▶ WORK ORDER
Begin at the line containing "Select the bold 'Version Information:' label" and copy exactly through the last line of the listing, skipping every picture.

##########

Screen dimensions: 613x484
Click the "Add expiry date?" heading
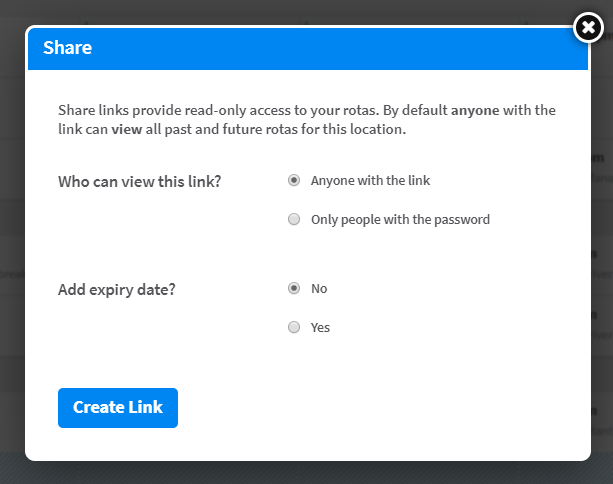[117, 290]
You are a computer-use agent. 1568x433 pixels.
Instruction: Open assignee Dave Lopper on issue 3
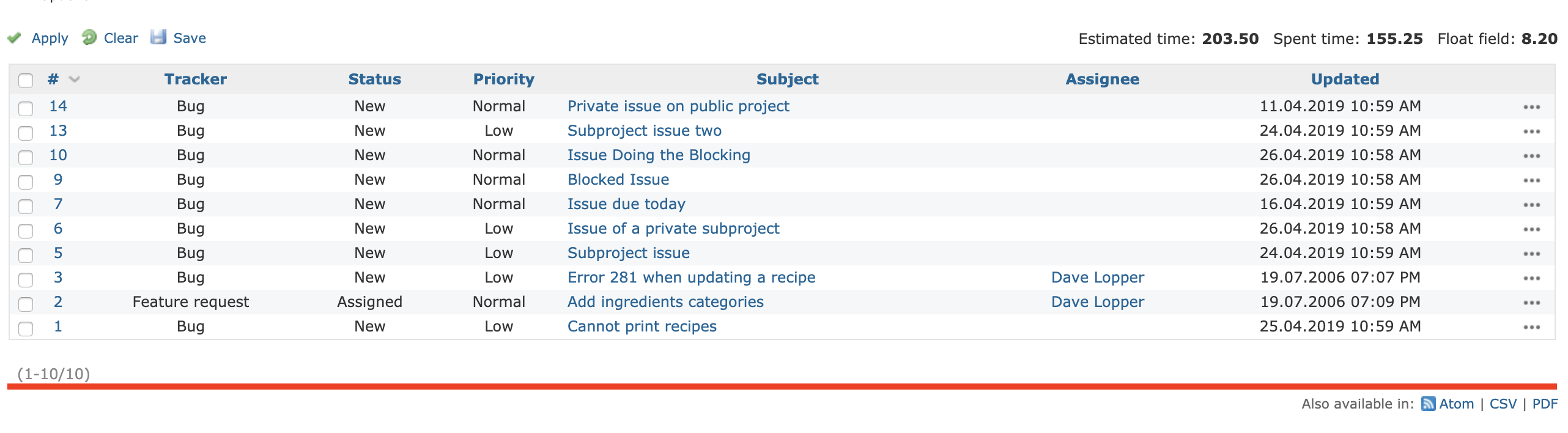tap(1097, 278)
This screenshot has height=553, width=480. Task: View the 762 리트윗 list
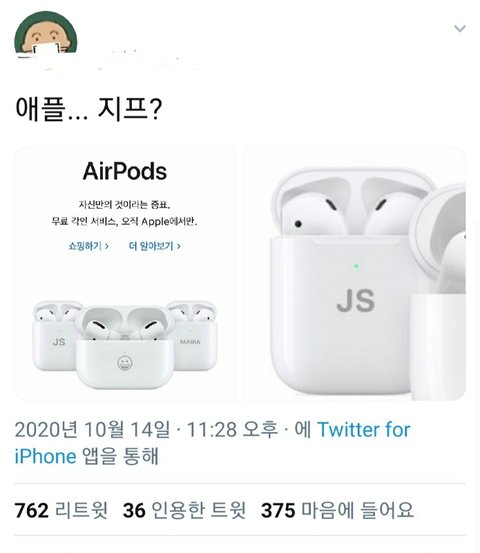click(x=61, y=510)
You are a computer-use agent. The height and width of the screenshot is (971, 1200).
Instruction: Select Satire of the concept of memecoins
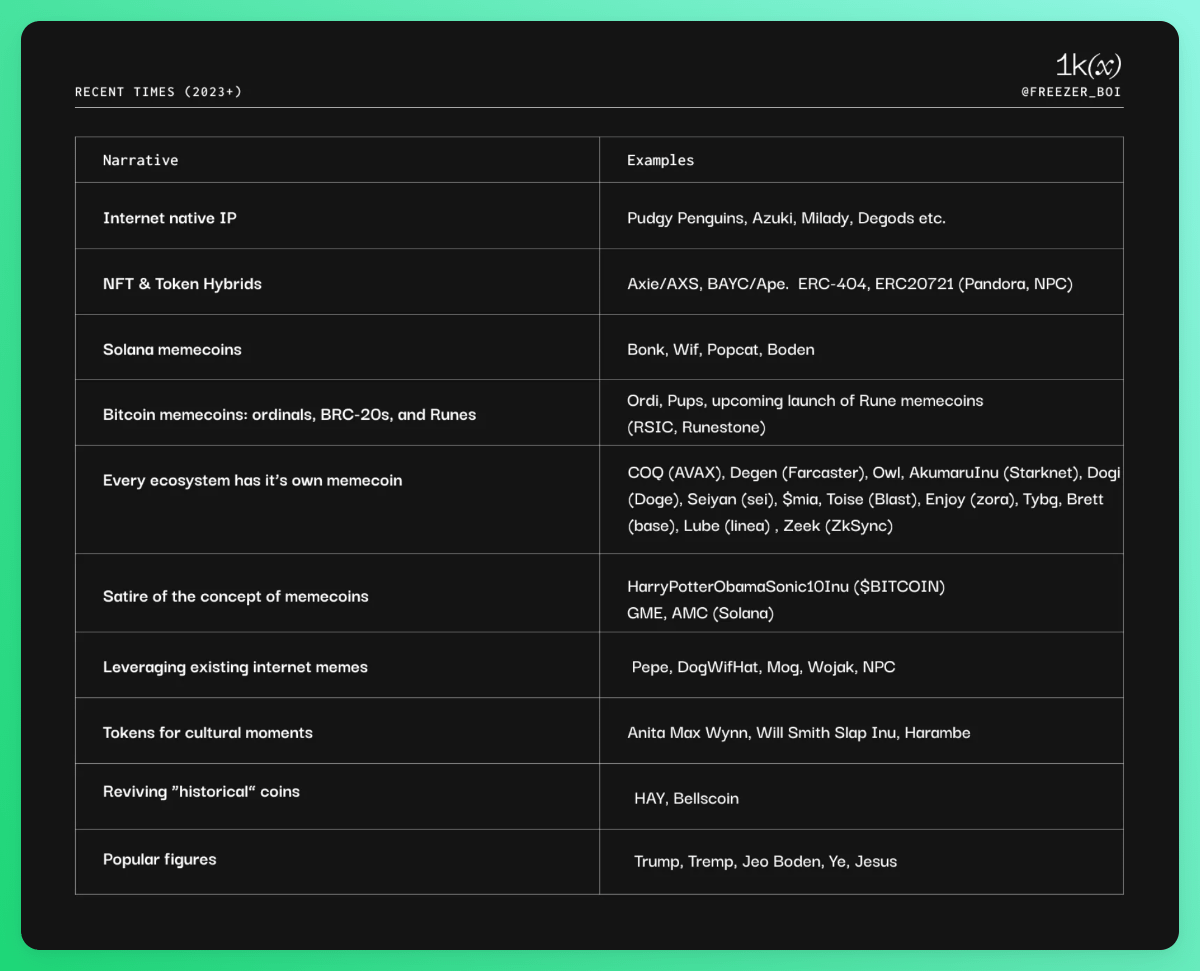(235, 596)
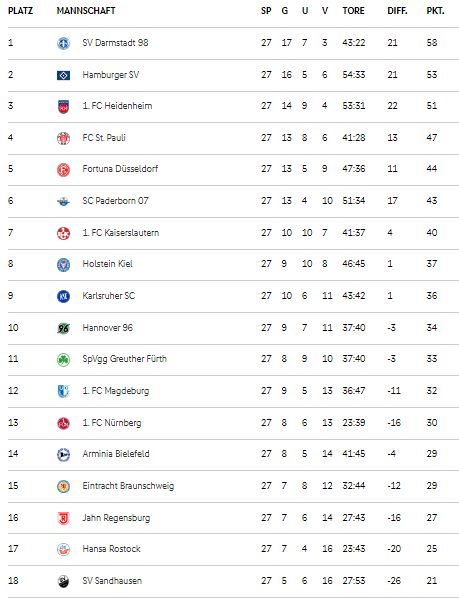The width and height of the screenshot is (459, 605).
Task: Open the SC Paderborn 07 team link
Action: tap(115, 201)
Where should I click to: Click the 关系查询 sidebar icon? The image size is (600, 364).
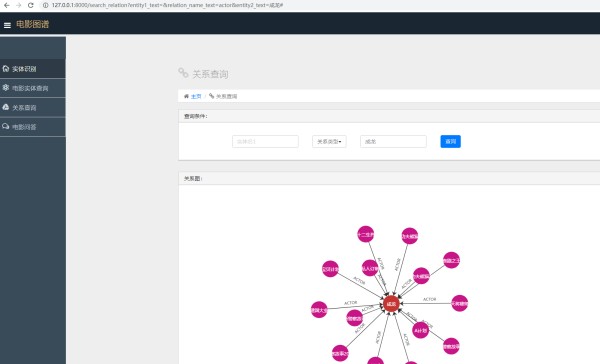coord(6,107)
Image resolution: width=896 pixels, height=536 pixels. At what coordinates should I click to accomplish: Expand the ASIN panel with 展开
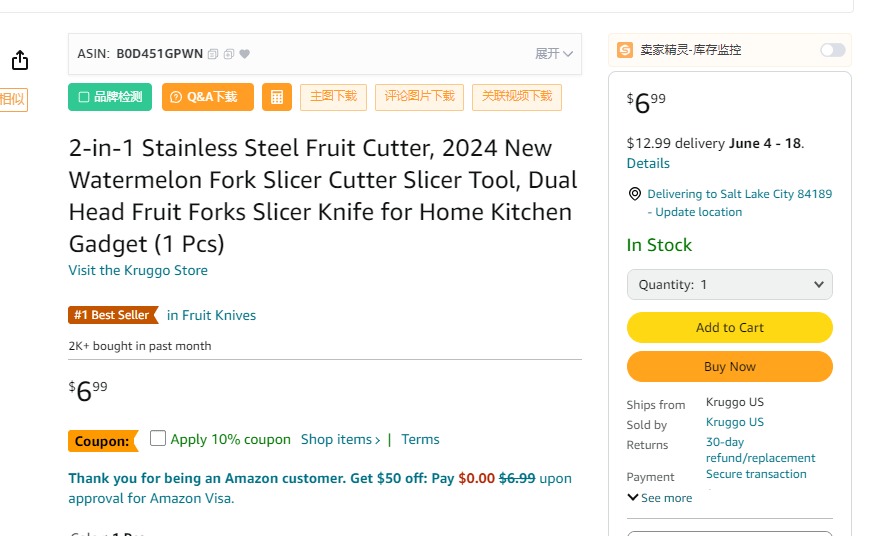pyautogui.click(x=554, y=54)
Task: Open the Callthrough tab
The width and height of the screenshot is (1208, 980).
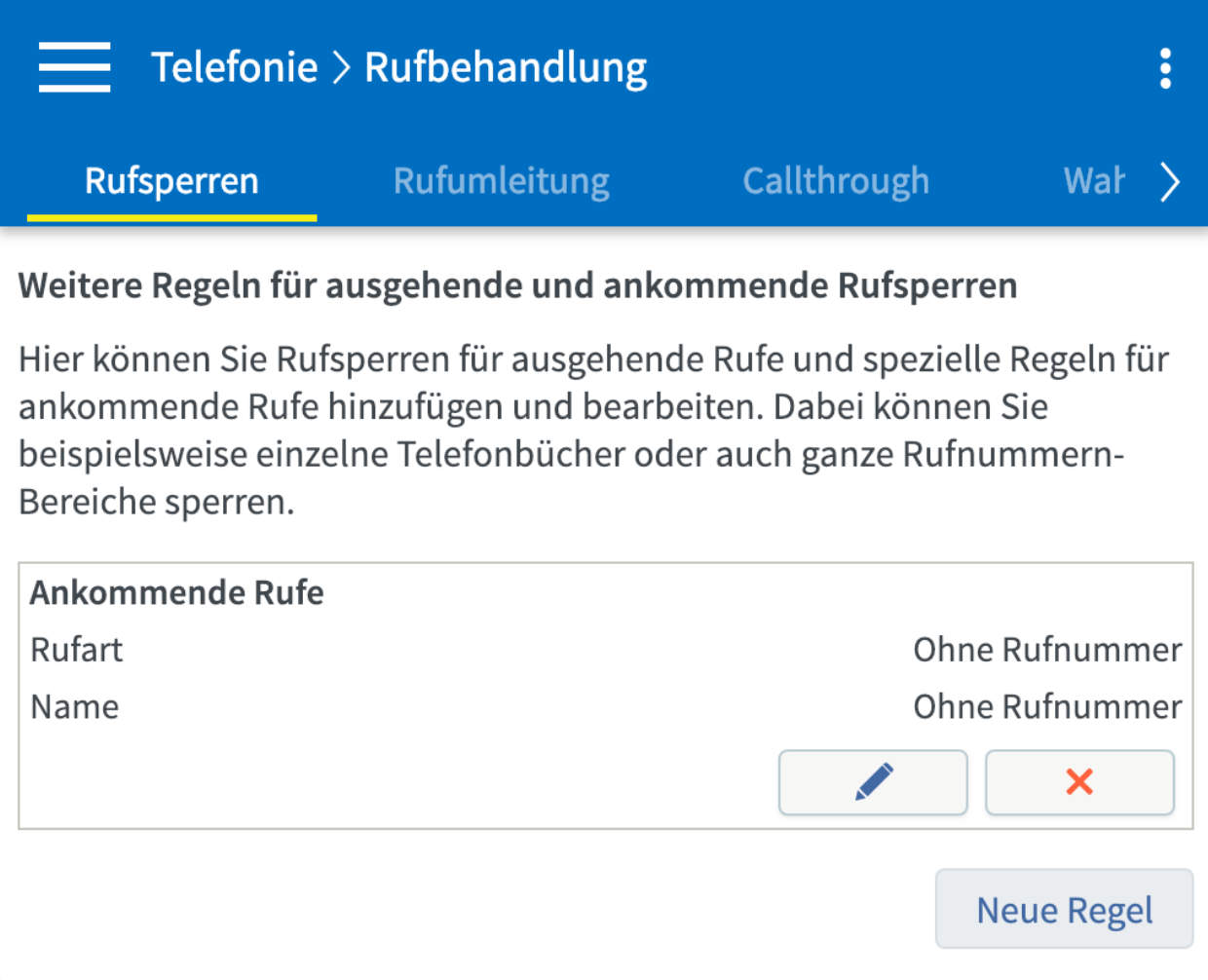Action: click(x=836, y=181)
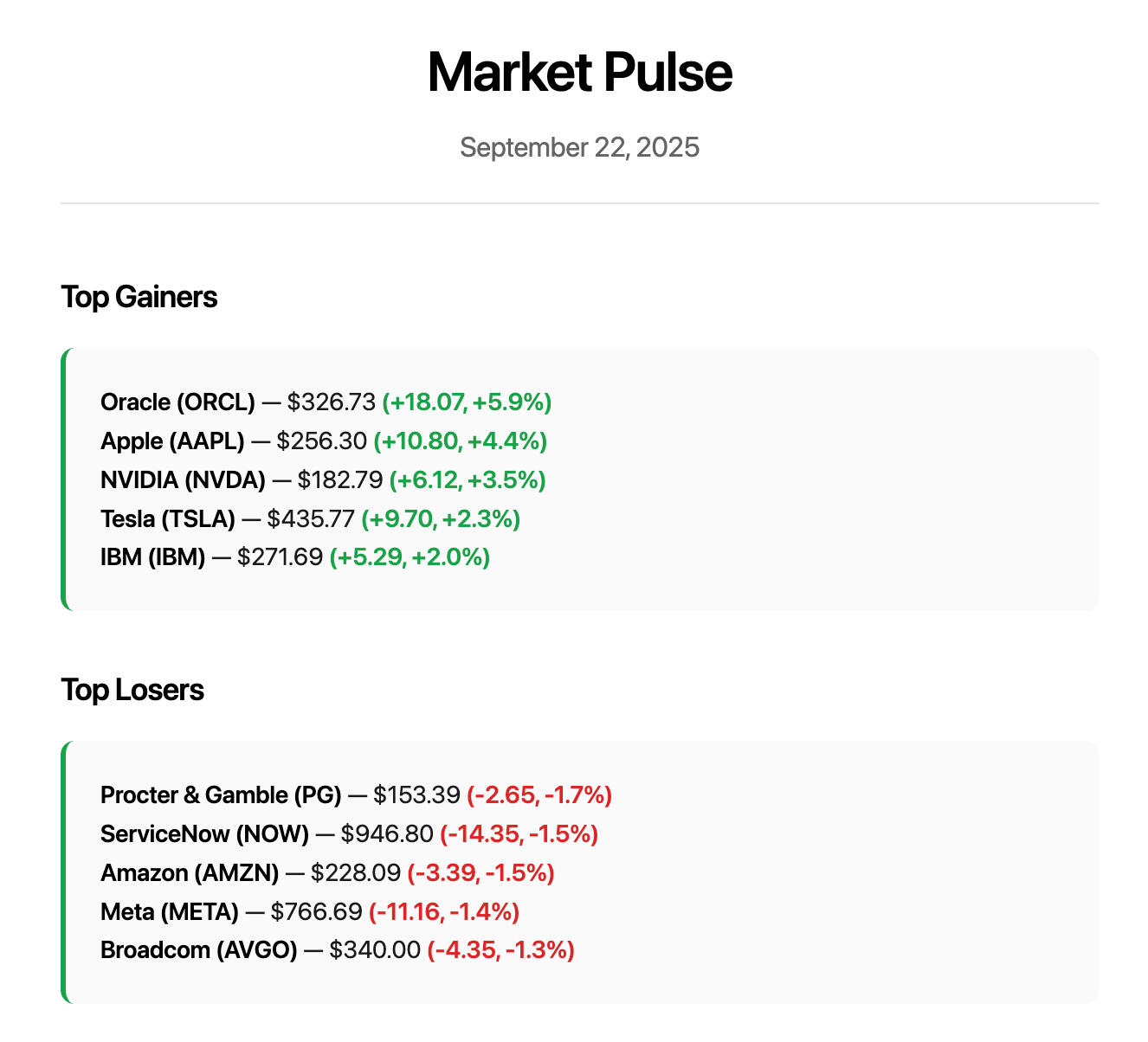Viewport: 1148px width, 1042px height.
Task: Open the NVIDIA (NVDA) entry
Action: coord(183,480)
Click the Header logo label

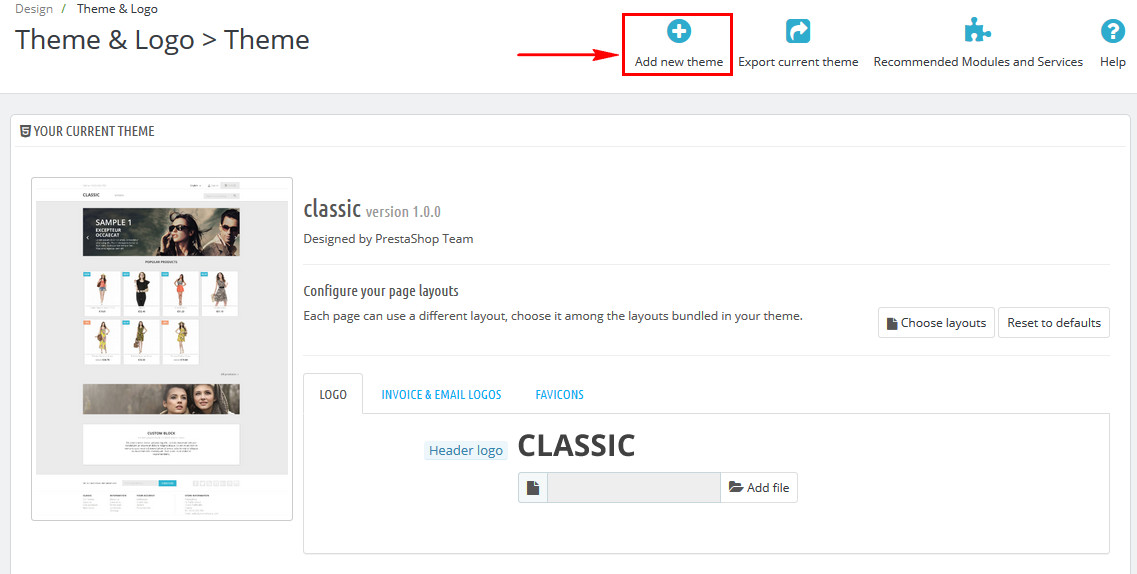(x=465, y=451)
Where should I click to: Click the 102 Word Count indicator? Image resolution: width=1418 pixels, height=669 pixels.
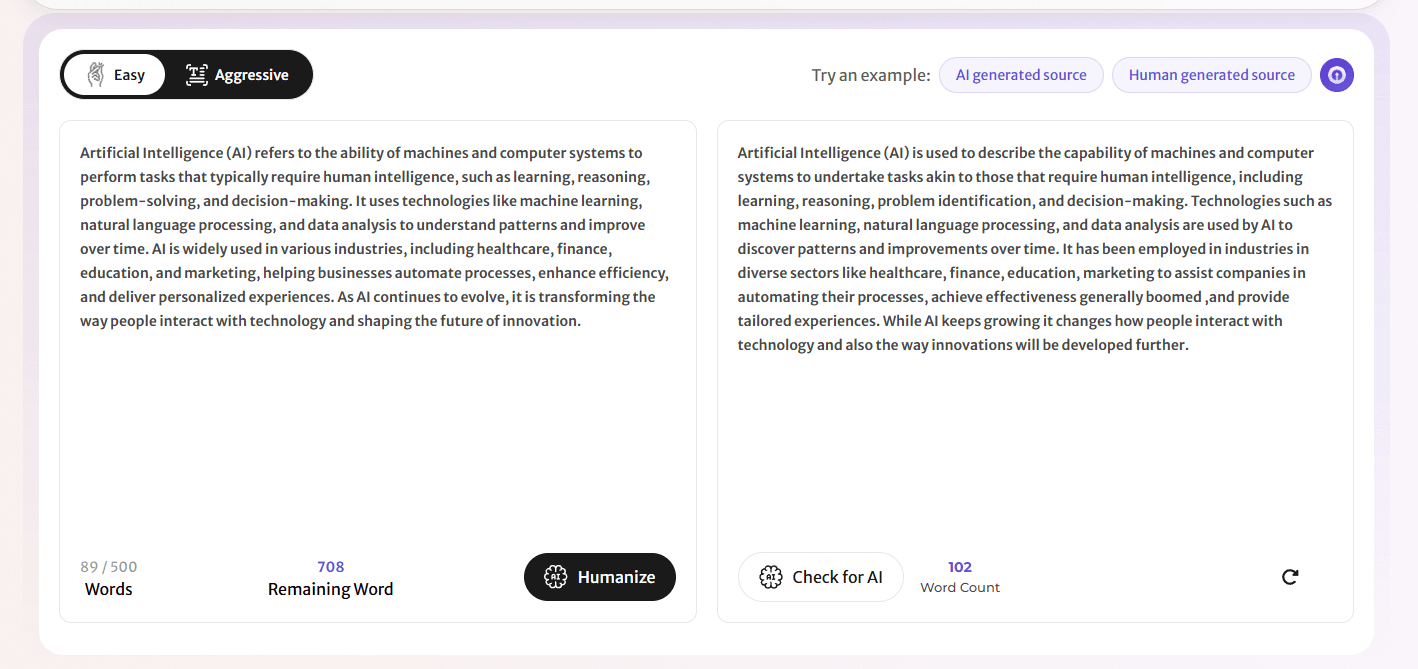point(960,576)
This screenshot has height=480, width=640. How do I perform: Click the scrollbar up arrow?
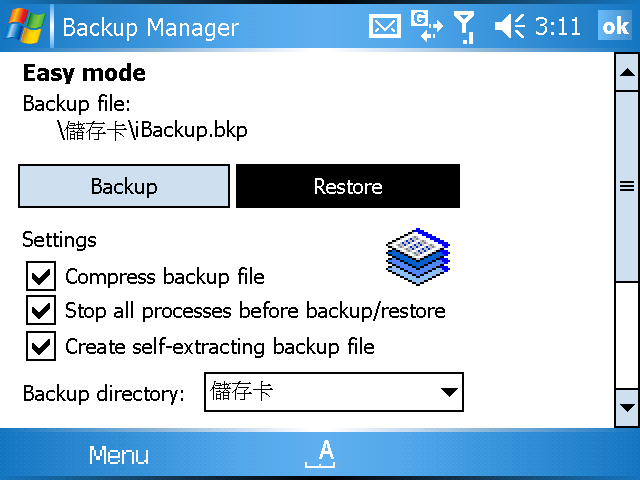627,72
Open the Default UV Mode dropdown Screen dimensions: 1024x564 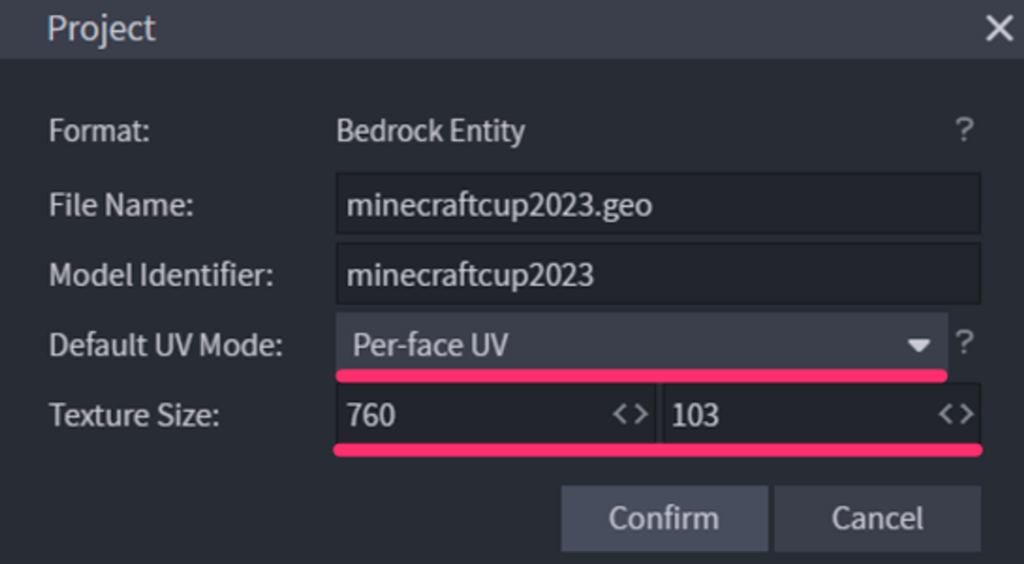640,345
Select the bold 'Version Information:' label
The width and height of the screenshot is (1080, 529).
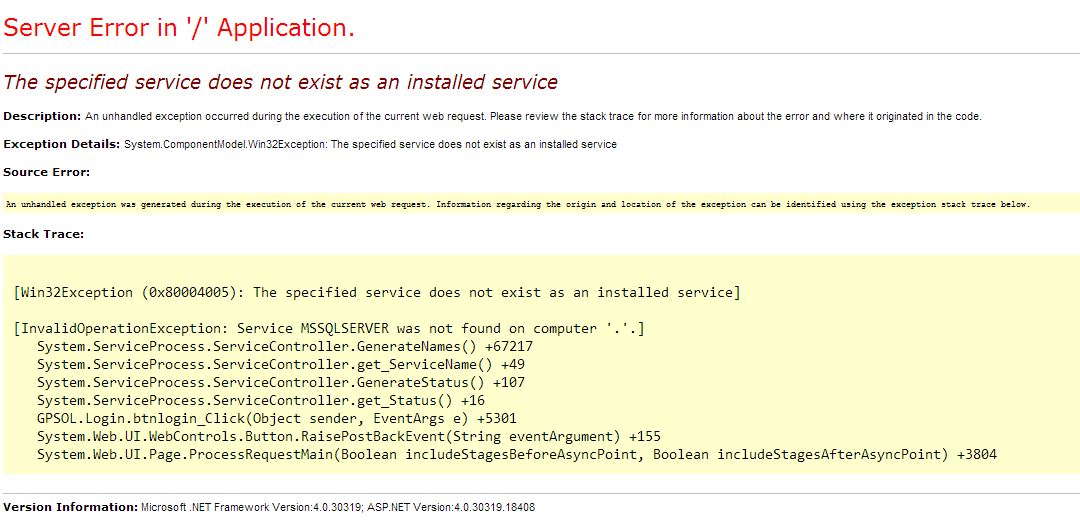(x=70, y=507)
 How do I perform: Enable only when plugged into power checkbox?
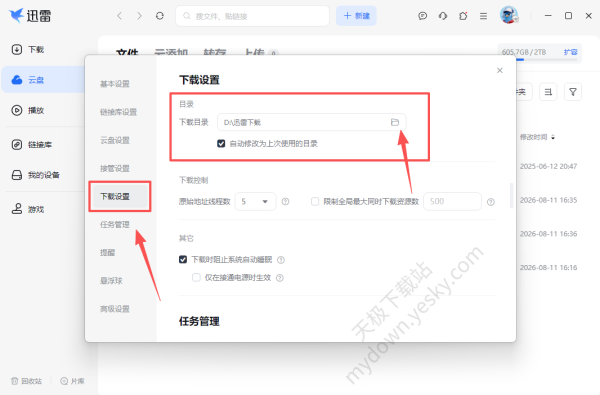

##########

▶ EXERCISE RESULT
Select the bold 'Version Information:' label
The width and height of the screenshot is (1080, 529).
(x=70, y=507)
 How do I perform: Enable only when plugged into power checkbox?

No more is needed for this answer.